На это Петр ответил весьма примечательно — посланник в донесении королю приводит с немецкой точностью его слова — он, государь, воспитывал девицу Монс для себя с искренним намерением жениться на ней, но так как Кайзерлинг прельстил ее и развратил, то ни о ней, ни о ее родных он ничего знать и слышать не хочет.
Пруссак стал терпеливо отстаивать свою репутацию, он-де честный человек, никто не может доказать, что он развращал фрейлину Монс, привлекало его к ней исключительно чувство сострадания, и если она готова оказать ему честь, то следует принять во внимание, что оба они не осмелились бы пойти против воли его величества, их действия соответствуют советам князя Меншикова, которые тот…

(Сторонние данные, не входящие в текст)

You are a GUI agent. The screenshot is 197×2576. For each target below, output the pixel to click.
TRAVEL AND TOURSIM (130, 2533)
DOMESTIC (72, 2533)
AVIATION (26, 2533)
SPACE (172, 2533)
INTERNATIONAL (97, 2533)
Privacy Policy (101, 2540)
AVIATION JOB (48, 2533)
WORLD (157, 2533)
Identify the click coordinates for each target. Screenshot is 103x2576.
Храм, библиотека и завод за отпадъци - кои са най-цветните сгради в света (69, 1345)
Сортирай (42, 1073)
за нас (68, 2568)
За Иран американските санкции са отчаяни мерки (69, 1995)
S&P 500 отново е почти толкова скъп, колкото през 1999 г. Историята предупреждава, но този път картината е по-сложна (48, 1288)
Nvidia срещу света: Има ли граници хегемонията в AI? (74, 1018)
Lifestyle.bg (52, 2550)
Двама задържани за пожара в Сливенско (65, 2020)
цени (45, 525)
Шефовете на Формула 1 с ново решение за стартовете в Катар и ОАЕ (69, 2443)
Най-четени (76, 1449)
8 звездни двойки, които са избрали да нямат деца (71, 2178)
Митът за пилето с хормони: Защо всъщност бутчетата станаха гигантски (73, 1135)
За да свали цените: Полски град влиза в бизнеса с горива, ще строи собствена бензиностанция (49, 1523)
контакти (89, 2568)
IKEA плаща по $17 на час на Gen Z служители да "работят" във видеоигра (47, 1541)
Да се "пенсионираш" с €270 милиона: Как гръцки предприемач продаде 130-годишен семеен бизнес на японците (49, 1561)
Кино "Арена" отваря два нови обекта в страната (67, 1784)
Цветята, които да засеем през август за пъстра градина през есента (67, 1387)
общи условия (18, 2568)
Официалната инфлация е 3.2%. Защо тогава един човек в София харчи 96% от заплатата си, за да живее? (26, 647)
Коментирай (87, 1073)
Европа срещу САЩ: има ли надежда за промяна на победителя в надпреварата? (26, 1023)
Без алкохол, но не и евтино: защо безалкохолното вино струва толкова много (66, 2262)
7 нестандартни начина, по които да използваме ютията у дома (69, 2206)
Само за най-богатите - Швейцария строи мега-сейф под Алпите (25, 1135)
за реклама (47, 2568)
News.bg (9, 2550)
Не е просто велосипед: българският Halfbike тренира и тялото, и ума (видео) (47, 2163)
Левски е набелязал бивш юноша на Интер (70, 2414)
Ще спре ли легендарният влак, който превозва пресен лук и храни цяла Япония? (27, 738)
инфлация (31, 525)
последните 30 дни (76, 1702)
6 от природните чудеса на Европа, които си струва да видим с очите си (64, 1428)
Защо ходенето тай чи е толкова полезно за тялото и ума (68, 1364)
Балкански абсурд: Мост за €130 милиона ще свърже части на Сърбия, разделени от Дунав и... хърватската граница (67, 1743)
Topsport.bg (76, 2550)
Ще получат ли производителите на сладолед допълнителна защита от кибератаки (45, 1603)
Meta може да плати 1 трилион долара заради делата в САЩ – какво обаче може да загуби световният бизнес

Не дослушав, Петр раздраженно ушел в другую залу. После этого Меншиков вовсю стал потешаться над Кайзерлингом, обзывая его такими отборными словечками, что дамы, смеясь, закрывали уши. Он высмеивал мужские достоинства немца, его кривые ноги, как он смел переступить царскую дорогу, что он есть в сравнении с государем, червь, ничтожество, урод… Ругаясь, он подступал все ближе, пока Кайзерлинг не оттолкнул его. Шпагу у него отняли при входе, иначе обнажил бы ее, чтобы отстоять свою честь. Он выкрикнул:
— Вы пользуетесь, князь, своим преимуществом, будь мы в другом месте, вы бы не посмели говорить такое, вы думаете, что здесь вы безнаказанны, так вот я заявляю вам, что вы подлец!
Кроткий законопослушный Кайзерлинг нарушил дипломатические запреты, сделал все, чтобы вызвать Меншикова на дуэль. Не учел он, что дуэль до России дойдет еще через полвека, пока же здесь честь отстаивают мордобитием, что незамедлительно от светлейшего князя и последовало. В сравнении с ним Кайзерлинг был немощен, да и непривычен к потасовкам. Меншиков лупил его в полное свое удовольствие. Напрасно Шафиров пытался остановить его, напоминая о дипломатической неприкосновенности. Куда там, Кайзерлинг старался лишь, чтобы его не сбили с ног, предпочел прикосновенность.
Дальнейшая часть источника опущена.